┌────────
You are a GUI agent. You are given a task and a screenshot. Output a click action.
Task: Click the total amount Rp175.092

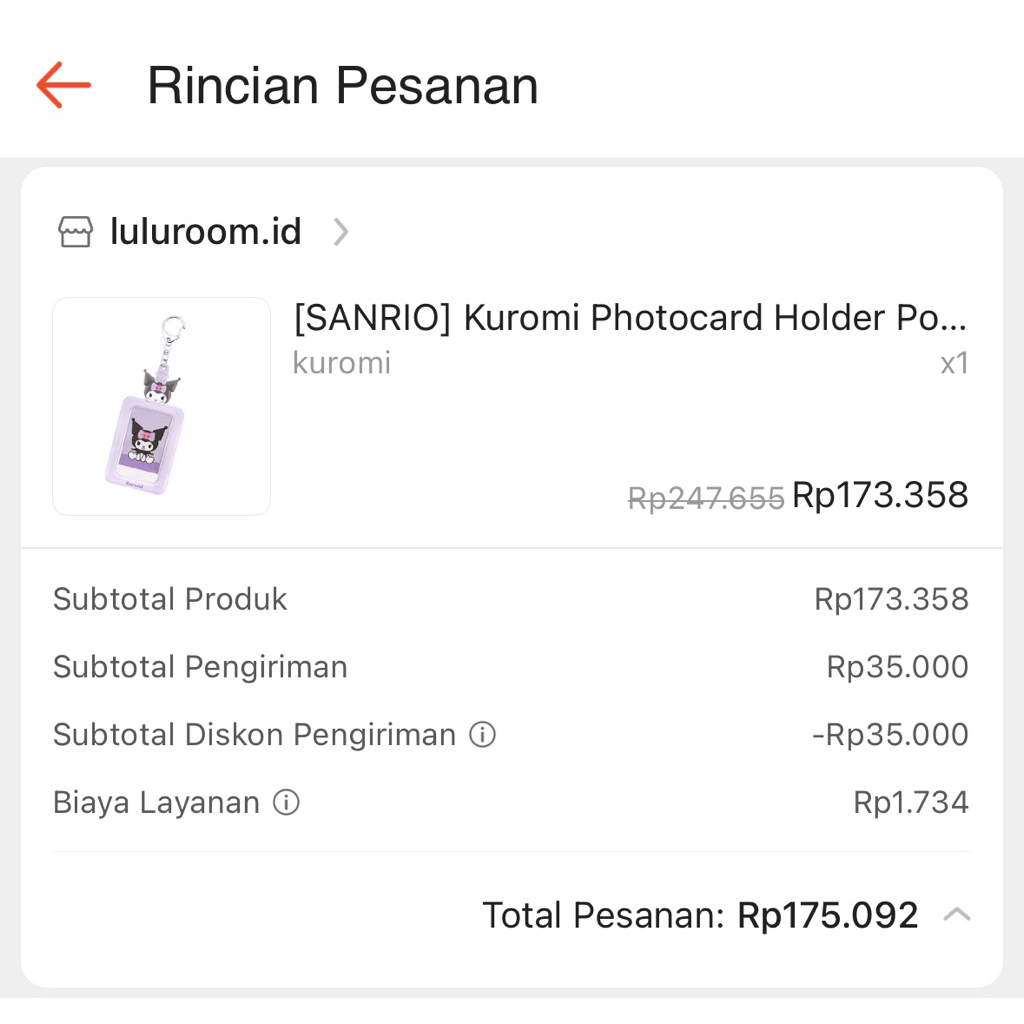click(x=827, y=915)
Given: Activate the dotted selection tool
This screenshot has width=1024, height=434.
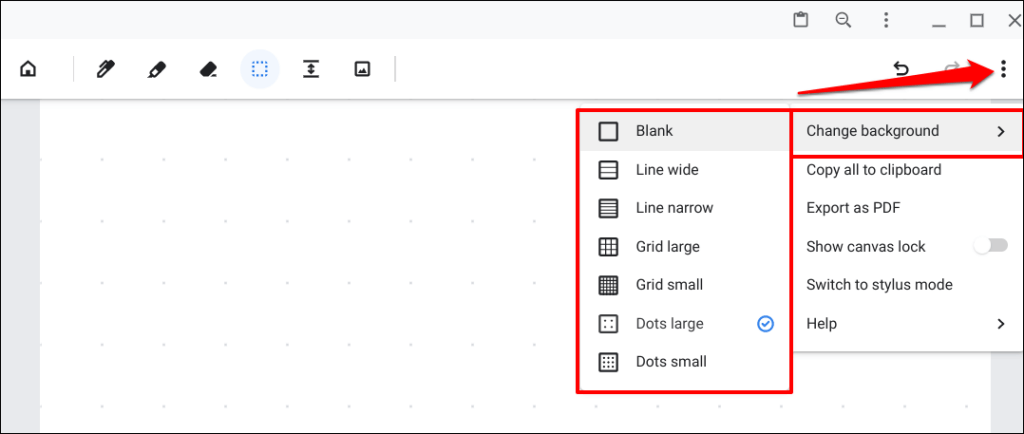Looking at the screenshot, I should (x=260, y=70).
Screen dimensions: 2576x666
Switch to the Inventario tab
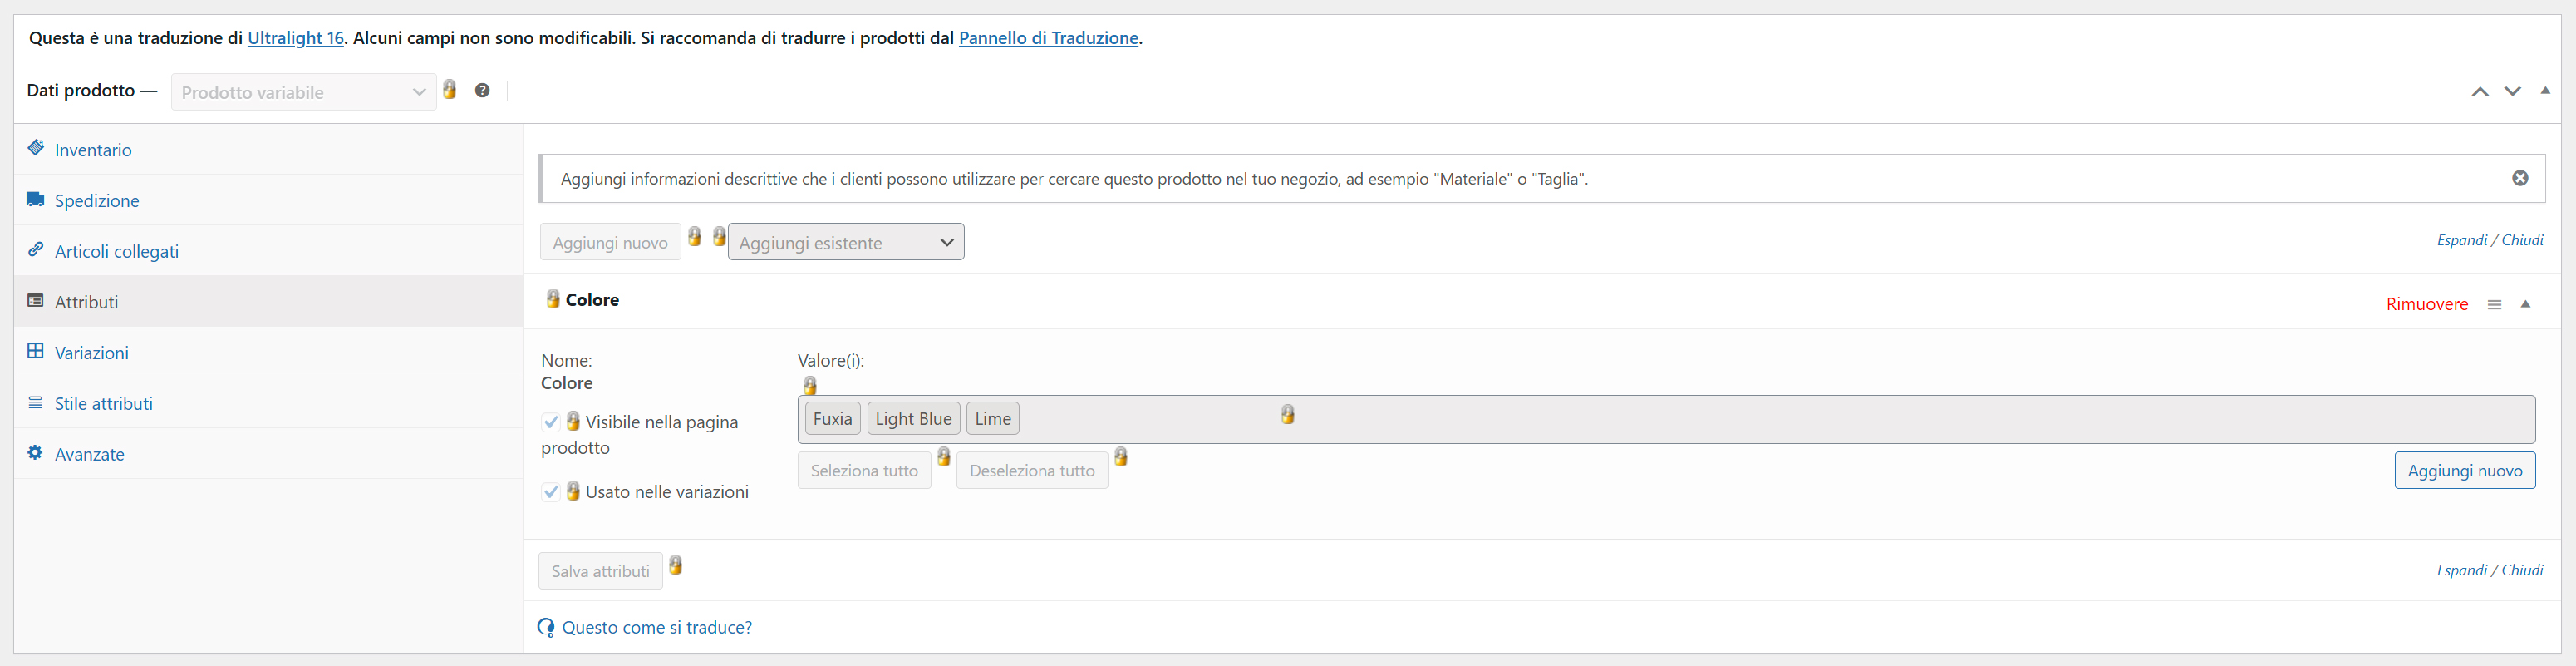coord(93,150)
└────────
┌────────
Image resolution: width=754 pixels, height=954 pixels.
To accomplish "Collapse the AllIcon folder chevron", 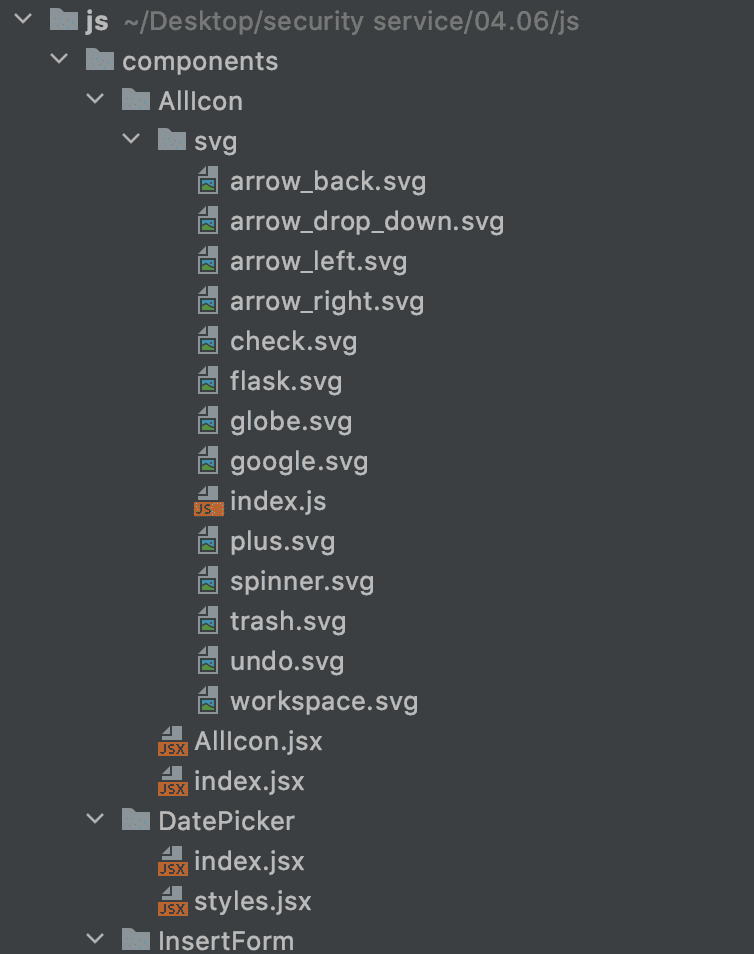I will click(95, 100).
└────────
> _Problem requirements_
From the data above, retype only the lines starting with the line with "You are a GUI" and going on through the line with "Screen dimensions: 2576x666", exactly, leaving out the pictures.

> _Exercise output_
You are a GUI agent. You are given a task and a screenshot. Output a click action.
Task: Click the total amount Rp175.092

click(x=827, y=915)
Given: Activate the dotted selection tool
This screenshot has width=1024, height=434.
Looking at the screenshot, I should (x=260, y=70).
Screen dimensions: 2576x666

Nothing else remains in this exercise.